§ Page
..........
Two fines for EEO violations released Friday were among the rush of actions coming from the FCC last week as it tries to finish its work of 2014.  Incentive auction procedures, MVPD redefinition, online public file issues, approvals of long-pending TV company mergers and so many other actions were taken in the last week that we can’t keep up.  Now, we can add EEO violations to the list of year-end actions, as the FCC’s Media Bureau on Friday released two Notices of Apparent Liability to radio stations operators for violating the EEO rules, proposing fines of $5000 and $9000.  While, in both cases, the stations are principally faulted for their failure to engage in wide dissemination of job openings, one case cites a new issue as the issue partially underlying the EEO fine – the failure to actually provide notice of job openings to all of the recruitment sources that had requested that the station notify them when there are job vacancies. Both cases arose from station license renewal applications filed about more than 3 years ago.
..........
Stored records:

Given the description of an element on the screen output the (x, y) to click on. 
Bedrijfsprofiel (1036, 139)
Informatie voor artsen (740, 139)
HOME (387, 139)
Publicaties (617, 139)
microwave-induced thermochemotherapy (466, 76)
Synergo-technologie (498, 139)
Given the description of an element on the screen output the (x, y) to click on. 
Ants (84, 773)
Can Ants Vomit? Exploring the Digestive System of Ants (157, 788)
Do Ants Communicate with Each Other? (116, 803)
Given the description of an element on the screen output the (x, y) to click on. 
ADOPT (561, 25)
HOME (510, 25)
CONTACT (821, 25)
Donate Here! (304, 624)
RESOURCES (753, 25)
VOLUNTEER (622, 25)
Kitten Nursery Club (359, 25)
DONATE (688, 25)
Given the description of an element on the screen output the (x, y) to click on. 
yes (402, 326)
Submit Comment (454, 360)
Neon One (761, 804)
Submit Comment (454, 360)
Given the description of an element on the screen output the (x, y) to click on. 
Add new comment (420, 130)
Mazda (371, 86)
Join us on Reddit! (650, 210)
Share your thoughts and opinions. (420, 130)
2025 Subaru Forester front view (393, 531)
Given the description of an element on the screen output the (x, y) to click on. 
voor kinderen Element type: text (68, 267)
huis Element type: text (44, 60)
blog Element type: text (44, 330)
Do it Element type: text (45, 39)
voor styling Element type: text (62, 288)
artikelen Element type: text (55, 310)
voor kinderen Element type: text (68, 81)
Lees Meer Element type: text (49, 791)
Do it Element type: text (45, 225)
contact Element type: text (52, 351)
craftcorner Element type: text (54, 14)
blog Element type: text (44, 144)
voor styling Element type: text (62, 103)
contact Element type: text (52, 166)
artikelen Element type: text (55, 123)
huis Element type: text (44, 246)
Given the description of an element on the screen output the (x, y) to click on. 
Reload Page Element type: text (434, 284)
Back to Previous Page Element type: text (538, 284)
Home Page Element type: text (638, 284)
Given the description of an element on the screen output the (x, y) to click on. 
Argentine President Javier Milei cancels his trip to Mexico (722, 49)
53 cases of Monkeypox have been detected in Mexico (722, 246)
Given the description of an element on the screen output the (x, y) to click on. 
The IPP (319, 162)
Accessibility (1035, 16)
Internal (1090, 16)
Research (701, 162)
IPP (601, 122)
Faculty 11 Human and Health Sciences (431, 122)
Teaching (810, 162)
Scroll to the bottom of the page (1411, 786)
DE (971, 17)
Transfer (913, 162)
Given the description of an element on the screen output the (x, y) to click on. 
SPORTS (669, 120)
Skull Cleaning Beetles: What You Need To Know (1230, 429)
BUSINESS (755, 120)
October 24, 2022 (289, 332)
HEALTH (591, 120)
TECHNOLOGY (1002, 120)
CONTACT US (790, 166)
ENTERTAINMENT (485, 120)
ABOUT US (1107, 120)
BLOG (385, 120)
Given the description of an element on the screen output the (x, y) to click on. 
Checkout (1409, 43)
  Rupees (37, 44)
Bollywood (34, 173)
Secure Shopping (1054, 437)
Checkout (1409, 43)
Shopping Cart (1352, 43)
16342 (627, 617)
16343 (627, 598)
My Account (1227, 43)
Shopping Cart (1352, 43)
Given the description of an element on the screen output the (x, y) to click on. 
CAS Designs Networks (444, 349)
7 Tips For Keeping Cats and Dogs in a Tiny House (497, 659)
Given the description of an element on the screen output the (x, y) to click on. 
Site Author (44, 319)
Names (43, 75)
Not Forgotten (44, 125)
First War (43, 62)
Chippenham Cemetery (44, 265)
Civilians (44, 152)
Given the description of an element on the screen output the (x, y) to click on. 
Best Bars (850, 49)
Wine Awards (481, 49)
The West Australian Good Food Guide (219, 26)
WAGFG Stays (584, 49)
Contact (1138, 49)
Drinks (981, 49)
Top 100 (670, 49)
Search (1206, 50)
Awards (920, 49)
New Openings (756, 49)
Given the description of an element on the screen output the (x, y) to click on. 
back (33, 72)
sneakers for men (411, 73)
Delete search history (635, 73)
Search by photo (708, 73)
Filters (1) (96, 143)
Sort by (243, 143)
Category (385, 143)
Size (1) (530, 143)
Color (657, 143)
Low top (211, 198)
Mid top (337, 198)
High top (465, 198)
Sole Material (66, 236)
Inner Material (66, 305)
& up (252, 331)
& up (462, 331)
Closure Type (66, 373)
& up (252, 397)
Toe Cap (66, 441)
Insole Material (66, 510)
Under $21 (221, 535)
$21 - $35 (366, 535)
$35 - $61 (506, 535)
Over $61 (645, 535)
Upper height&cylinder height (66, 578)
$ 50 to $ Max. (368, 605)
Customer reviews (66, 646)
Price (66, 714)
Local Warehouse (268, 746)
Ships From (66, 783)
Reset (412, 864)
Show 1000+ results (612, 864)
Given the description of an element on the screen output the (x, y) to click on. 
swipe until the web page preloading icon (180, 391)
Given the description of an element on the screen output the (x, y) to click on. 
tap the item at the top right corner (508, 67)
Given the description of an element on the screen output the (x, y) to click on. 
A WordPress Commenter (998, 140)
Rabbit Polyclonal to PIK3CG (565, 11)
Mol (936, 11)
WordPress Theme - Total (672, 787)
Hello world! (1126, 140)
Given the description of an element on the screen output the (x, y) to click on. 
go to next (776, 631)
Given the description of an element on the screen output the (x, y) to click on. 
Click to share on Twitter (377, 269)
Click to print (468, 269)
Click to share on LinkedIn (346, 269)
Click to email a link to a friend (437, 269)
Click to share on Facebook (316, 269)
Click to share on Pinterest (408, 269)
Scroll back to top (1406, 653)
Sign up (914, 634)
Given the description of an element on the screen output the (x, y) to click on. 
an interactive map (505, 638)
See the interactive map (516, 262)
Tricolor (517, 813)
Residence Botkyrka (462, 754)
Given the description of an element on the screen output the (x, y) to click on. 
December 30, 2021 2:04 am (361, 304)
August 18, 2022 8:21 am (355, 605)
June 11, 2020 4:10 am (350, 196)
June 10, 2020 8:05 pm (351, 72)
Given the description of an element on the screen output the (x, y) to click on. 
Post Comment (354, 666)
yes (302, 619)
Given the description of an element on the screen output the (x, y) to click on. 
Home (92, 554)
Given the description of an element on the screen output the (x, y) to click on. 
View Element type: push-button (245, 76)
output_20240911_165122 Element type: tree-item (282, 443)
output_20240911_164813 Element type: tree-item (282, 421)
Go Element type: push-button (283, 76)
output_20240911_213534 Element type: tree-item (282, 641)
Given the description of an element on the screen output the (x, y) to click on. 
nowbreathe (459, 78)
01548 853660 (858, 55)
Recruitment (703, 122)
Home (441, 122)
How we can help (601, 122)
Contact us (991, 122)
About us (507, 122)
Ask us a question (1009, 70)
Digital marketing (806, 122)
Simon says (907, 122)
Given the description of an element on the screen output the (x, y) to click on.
..........
§ Parts of the exercise
**A.** In the article on the FCC's EEO fines, what fine amounts did the Media Bureau propose against the radio station operators?
**B.** Render this sentence from the article on the FCC's EEO fines in Spanish: "Two fines for EEO violations released Friday were among the rush of actions coming from the FCC last week as it tries to finish its work of 2014."
**C.** Proceed with the article on the FCC's EEO fines, writing one more paragraph that picks up after its last sentence.
The records are separate material, unrelated to the article on the FCC's EEO fines.

§ Task-by-task results
**A.** $5000 and $9000.

**B.** Dos multas por infracciones de las normas de EEO publicadas el viernes estuvieron entre la avalancha de medidas que emitió la FCC la semana pasada mientras intenta terminar su trabajo de 2014.

**C.**
Each EEO employment unit (stations under common control, serving the same geographic area and sharing a common employee) with 5 or more full-time employees must engage in the three prongs of the FCC’s EEO outreach requirements.  First, they must engage in wide dissemination of information about job openings, using a variety of recruitment sources to ensure that information about job openings at a station reach all of the diverse groups of people that may be represented within the station’s recruitment area.  Secondly, they must let groups within the community know that they can ask to be notified of job openings at the station when such openings arise (and in fact provide such notice when the openings do arise).  Finally, they must engage “non-vacancy specific outreach efforts” – activities to educate the community about broadcast employment – what people do in broadcast jobs, how they can find out about the jobs, and what sort of training or experience is necessary for jobs in the industry.  It was violations of these first two prongs of the FCC’s EEO program that got the stations in trouble in these two recent orders.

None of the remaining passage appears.